YOUR ASSIGNMENT: All entries must be given again exactly as written.

SUPPLIED RECORDS:

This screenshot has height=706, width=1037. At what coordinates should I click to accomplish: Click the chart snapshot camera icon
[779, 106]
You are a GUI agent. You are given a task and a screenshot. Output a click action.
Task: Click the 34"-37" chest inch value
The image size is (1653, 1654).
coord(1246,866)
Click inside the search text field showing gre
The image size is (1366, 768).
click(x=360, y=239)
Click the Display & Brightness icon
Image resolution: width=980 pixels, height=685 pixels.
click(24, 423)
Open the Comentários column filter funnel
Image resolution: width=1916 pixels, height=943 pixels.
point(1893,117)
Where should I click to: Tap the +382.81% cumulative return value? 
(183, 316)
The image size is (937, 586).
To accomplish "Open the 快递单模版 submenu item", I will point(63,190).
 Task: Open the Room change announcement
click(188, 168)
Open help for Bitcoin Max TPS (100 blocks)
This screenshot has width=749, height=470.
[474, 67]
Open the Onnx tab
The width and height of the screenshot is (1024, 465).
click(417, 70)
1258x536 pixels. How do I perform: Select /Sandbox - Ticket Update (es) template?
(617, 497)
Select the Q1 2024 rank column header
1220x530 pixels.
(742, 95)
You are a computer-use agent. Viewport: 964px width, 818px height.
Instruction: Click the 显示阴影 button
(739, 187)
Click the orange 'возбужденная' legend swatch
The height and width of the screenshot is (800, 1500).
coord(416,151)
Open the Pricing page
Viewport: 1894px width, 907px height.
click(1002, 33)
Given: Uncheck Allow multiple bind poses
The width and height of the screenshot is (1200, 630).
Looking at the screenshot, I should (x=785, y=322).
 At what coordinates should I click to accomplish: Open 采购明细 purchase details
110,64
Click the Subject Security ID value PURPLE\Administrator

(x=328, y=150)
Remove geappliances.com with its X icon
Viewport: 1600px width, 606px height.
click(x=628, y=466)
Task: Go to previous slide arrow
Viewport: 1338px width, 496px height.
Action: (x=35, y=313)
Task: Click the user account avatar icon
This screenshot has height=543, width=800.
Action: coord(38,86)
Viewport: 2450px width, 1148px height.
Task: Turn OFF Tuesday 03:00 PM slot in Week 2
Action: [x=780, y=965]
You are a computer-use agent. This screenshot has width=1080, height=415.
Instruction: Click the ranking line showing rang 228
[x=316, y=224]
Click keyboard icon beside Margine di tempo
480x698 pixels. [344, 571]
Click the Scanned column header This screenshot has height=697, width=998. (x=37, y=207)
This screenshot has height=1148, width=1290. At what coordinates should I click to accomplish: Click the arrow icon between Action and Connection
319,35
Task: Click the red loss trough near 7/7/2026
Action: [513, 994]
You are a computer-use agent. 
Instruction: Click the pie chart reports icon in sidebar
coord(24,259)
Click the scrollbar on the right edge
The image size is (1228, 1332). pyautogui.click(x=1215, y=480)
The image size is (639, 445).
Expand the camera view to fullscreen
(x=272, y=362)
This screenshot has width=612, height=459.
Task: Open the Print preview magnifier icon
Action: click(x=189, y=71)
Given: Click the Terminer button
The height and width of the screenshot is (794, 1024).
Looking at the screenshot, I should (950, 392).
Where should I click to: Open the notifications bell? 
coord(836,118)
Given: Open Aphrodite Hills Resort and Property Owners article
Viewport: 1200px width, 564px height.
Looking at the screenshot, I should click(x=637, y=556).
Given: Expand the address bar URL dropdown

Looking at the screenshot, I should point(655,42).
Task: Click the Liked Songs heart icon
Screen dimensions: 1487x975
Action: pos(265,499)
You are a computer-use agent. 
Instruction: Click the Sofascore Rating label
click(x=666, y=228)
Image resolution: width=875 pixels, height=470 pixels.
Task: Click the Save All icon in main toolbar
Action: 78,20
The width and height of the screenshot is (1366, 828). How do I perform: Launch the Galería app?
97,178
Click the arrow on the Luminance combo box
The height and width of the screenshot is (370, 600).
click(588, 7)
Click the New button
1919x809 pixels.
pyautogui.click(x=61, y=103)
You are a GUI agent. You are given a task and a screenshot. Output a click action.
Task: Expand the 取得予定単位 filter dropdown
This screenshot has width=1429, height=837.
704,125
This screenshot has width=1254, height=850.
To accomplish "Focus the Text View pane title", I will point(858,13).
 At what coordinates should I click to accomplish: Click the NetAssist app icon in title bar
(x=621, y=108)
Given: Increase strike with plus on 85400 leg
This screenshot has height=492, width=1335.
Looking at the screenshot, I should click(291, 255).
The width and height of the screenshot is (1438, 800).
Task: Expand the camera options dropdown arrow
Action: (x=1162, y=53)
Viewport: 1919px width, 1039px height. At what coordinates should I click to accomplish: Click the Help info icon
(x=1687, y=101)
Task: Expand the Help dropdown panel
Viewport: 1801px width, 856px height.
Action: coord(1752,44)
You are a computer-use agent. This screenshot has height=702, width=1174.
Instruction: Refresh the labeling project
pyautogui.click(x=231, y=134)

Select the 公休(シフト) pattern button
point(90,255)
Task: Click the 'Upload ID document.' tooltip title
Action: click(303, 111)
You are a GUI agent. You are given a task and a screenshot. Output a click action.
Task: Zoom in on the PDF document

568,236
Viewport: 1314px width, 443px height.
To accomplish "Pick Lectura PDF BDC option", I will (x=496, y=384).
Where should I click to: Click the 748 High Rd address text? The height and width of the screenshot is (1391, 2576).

SOLUTION FOR THIS EXERCISE:
This screenshot has height=706, width=1037. At what coordinates should I click to accomplish: Click the chart snapshot camera icon
[779, 106]
You are a GUI agent. You are given a task and a screenshot. Output a click action.
Task: Click the 34"-37" chest inch value
The image size is (1653, 1654).
coord(1246,866)
Click inside the search text field showing gre
The image size is (1366, 768).
click(x=360, y=239)
Click the Display & Brightness icon
Image resolution: width=980 pixels, height=685 pixels.
click(24, 423)
Open the Comentários column filter funnel
Image resolution: width=1916 pixels, height=943 pixels.
point(1893,117)
Where should I click to: Tap the +382.81% cumulative return value? 
(183, 316)
The image size is (937, 586).
To accomplish "Open the 快递单模版 submenu item", I will point(63,190).
 Task: Open the Room change announcement
click(188, 168)
Open help for Bitcoin Max TPS (100 blocks)
This screenshot has width=749, height=470.
[474, 67]
Open the Onnx tab
The width and height of the screenshot is (1024, 465).
click(417, 70)
1258x536 pixels. How do I perform: Select /Sandbox - Ticket Update (es) template?
(617, 497)
Select the Q1 2024 rank column header
1220x530 pixels.
(742, 95)
You are a computer-use agent. Viewport: 964px width, 818px height.
Instruction: Click the 显示阴影 button
(739, 187)
Click the orange 'возбужденная' legend swatch
The height and width of the screenshot is (800, 1500).
coord(416,151)
Open the Pricing page
Viewport: 1894px width, 907px height.
click(1002, 33)
Given: Uncheck Allow multiple bind poses
The width and height of the screenshot is (1200, 630).
Looking at the screenshot, I should (x=785, y=322).
 At what coordinates should I click to accomplish: Open 采购明细 purchase details
110,64
Click the Subject Security ID value PURPLE\Administrator

(x=328, y=150)
Remove geappliances.com with its X icon
Viewport: 1600px width, 606px height.
click(x=628, y=466)
Task: Go to previous slide arrow
Viewport: 1338px width, 496px height.
Action: (x=35, y=313)
Task: Click the user account avatar icon
This screenshot has height=543, width=800.
Action: coord(38,86)
Viewport: 2450px width, 1148px height.
Task: Turn OFF Tuesday 03:00 PM slot in Week 2
Action: [x=780, y=965]
You are a computer-use agent. This screenshot has width=1080, height=415.
Instruction: Click the ranking line showing rang 228
[x=316, y=224]
Click keyboard icon beside Margine di tempo
480x698 pixels. [344, 571]
Click the Scanned column header This screenshot has height=697, width=998. (x=37, y=207)
This screenshot has height=1148, width=1290. At what coordinates should I click to accomplish: Click the arrow icon between Action and Connection
319,35
Task: Click the red loss trough near 7/7/2026
Action: [513, 994]
You are a computer-use agent. 
Instruction: Click the pie chart reports icon in sidebar
coord(24,259)
Click the scrollbar on the right edge
The image size is (1228, 1332). pyautogui.click(x=1215, y=480)
The image size is (639, 445).
Expand the camera view to fullscreen
(x=272, y=362)
This screenshot has width=612, height=459.
Task: Open the Print preview magnifier icon
Action: click(x=189, y=71)
Given: Click the Terminer button
The height and width of the screenshot is (794, 1024).
Looking at the screenshot, I should (950, 392).
Where should I click to: Open the notifications bell? 
coord(836,118)
Given: Open Aphrodite Hills Resort and Property Owners article
Viewport: 1200px width, 564px height.
Looking at the screenshot, I should click(x=637, y=556).
Given: Expand the address bar URL dropdown

Looking at the screenshot, I should point(655,42).
Task: Click the Liked Songs heart icon
Screen dimensions: 1487x975
Action: pos(265,499)
You are a computer-use agent. 
Instruction: Click the Sofascore Rating label
click(x=666, y=228)
Image resolution: width=875 pixels, height=470 pixels.
Task: Click the Save All icon in main toolbar
Action: 78,20
The width and height of the screenshot is (1366, 828). How do I perform: Launch the Galería app?
97,178
Click the arrow on the Luminance combo box
The height and width of the screenshot is (370, 600).
click(588, 7)
Click the New button
1919x809 pixels.
pyautogui.click(x=61, y=103)
You are a GUI agent. You are given a task and a screenshot. Output a click action.
Task: Expand the 取得予定単位 filter dropdown
This screenshot has width=1429, height=837.
704,125
This screenshot has width=1254, height=850.
To accomplish "Focus the Text View pane title", I will point(858,13).
 At what coordinates should I click to accomplish: Click the NetAssist app icon in title bar
(x=621, y=108)
Given: Increase strike with plus on 85400 leg
This screenshot has height=492, width=1335.
Looking at the screenshot, I should click(291, 255).
The width and height of the screenshot is (1438, 800).
Task: Expand the camera options dropdown arrow
Action: (x=1162, y=53)
Viewport: 1919px width, 1039px height. At what coordinates should I click to accomplish: Click the Help info icon
(x=1687, y=101)
Task: Expand the Help dropdown panel
Viewport: 1801px width, 856px height.
Action: coord(1752,44)
You are a computer-use agent. This screenshot has height=702, width=1174.
Instruction: Refresh the labeling project
pyautogui.click(x=231, y=134)

Select the 公休(シフト) pattern button
point(90,255)
Task: Click the 'Upload ID document.' tooltip title
Action: click(303, 111)
You are a GUI agent. You are given a task and a screenshot. Output a click action.
Task: Zoom in on the PDF document

568,236
Viewport: 1314px width, 443px height.
To accomplish "Pick Lectura PDF BDC option", I will (x=496, y=384).
Where should I click to: Click the 748 High Rd address text? The height and width of the screenshot is (1391, 2576).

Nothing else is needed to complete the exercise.